Listed Building – Grade II
- Official name: The Old Town Hall
- Designated: 24 August 1977
- Reference no.: 1253656

= Old Town Hall, Needham Market =

Municipal building in Southwold, Suffolk, England

The Old Town Hall is a municipal building in the High Street in Needham Market, Suffolk, England. The building, which now accommodates an antiques centre and other shops, is a Grade II listed building.

==History==
The building was commissioned by a group of businessmen, led by Admiral Sir George Broke-Middleton of Shrubland Hall, who set up a private company to finance and commission a municipal building for the benefit of the town. The site they selected, which was in the High Street, was occupied by a cottage which had been the birthplace of the artist, Samuel Read.
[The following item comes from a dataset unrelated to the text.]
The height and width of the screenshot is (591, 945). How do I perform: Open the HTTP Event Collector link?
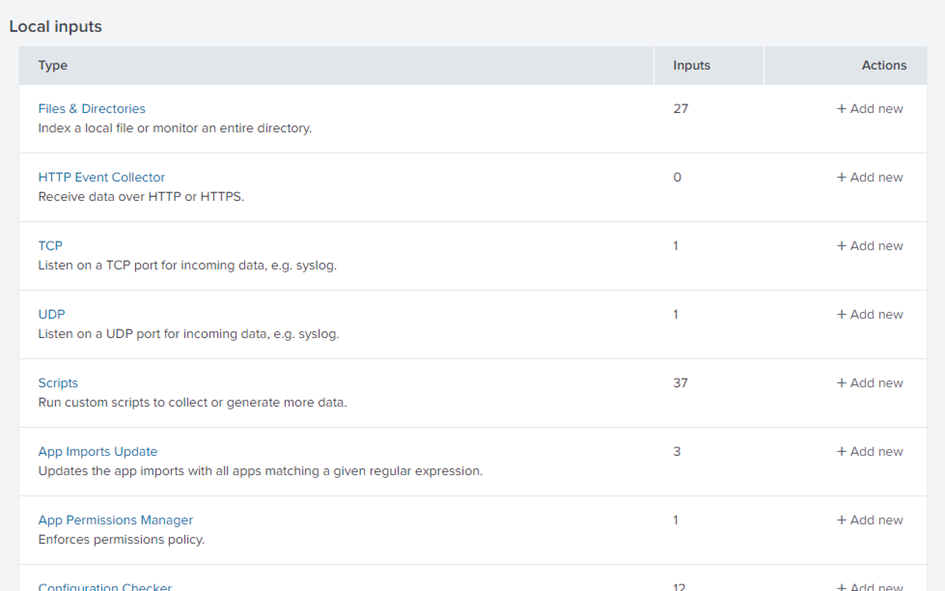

The building was designed by Frederick Barnes in the Italianate style, built by a local contractor, H. Godfrey, in red and buff bricks at a cost of £1,300 and was completed in late 1866.

The design involved a symmetrical main frontage with three bays facing onto the High Street. The central bay, which slightly projected forward at ground floor level, featured a round headed entrance with imposts supporting an architrave: there were three deeply-recessed narrow round headed windows on the first floor. The outer bays were fenestrated by tripartite sash windows on the ground floor and by single deeply-recessed round headed windows on the first floor. At roof level, there was a parapet and a modillioned cornice, while the corners were decorated by full-height piers surmounted by small pediments. Internally, the principal rooms were the lecture room, which was at the front of the building on the first floor, a courtroom, a public library and a reading room. There were also offices for the local police officers and a lock-up for petty criminals.

A commemorative stone, recording Broke-Middleton's patronage, as well as the names of the architect and the builder, was installed above the entrance by Broke-Middleton himself in June 1866. The architectural historian, Nikolaus Pevsner, was unimpressed with the design and referred to it as "a sad building of yellow and red brick with lean round arches".

In the 19th century, the courtroom was used for fortnightly petty session hearings for the Bosmere and Claydon Hundred, one of the ancient hundreds of Suffolk. During the Second World War, the town hall narrowly missed being demolished on 19 October 1942 when a German bomb fell on a site just to the south of the building, killing four civilians and injuring many more. The company which had financed and commissioned the building was wound-up in 1948 and the building was subsequently converted for commercial use: it has since been used by a variety of local businesses including a publishing house and an antiques centre.